International Yo-Yo Federation
- Abbreviation: IYYF
- Formation: February 8, 2013
- Type: International non-governmental & non-profi organization
- Legal status: A legal entity operating in accordance with the laws of the Czech Republic
- Purpose: Developing and promoting yo-yoing as a sport on a global level.
- Headquarters: Czech Republic
- Location: Prague, Czech Republic;
- Region served: Worldwide
- Members: National organization
- Official language: English
- Main organ: Executive Board
- Website: iyyf.org

= International Yo-Yo Federation =

Sporting organization

International Yo-Yo Federation (IYYF) is an international Yo-yo organization that promotes World Yo-Yo Contest and European Yo-Yo Championship and develops and promotes yo-yoing as a sport on a global level.

==History==
The International Yo-Yo Federation (IYYF) was formed on February 8, 2013. World Yo-Yo Contest had been promoted by Greg Cohen since 2000. IYYF was formed to promote world Yo-Yo contest and other international competitions. The United States, the Czech Republic, Japan, and Brazil are the first national members to join the IYYF.

==Executive board==
- Ondrej Sedivy (Czech Yoyo Association)
- Hironori Mii (Japan Yo-Yo Federation)
- Rafael Matsunaga (Brazilian YoYo Association)
- Thad Winzenz (US National Yo-Yo League)
- Jan Kordovsky (Czech Yoyo Association)

==Styles==
The 5 Divisions are 1A, 2A, 3A, 4A and 5A:

1. Single-handed String
2. Double-handed Looping
3. Double-handed String
4. Off-string
5. Counterweight

1A is the single unresponsive yoyo category, players are required to use only 1 unresponsive yoyo for their performance.

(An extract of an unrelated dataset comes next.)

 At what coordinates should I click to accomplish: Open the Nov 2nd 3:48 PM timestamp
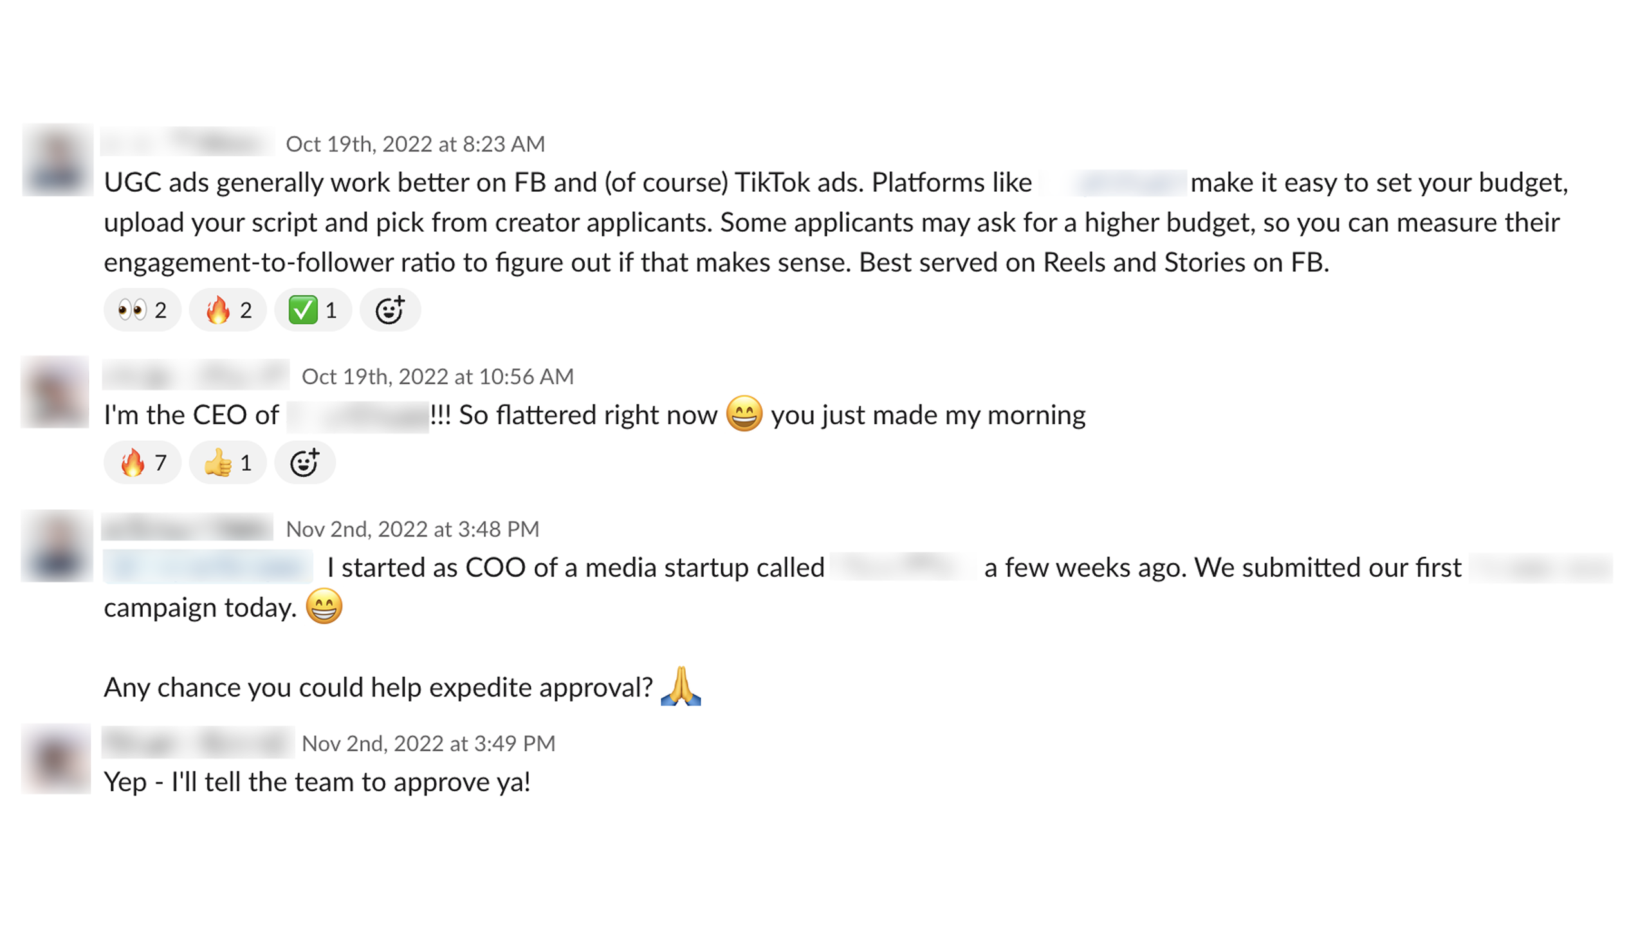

2A is the double responsive yoyo category, players are required to use 2 responsive yoyos for their performance. This is also known as the hardest yo-yoing style.

3A is the double unresponsive yoyo category, players are required to use 2 unresponsive yoyos for their performance.

4A is the off-string yoyo category, players are required to use a specially designed offstring yoyo for their performance, there are no limits to how many offstring yoyos you can use in the 4A category.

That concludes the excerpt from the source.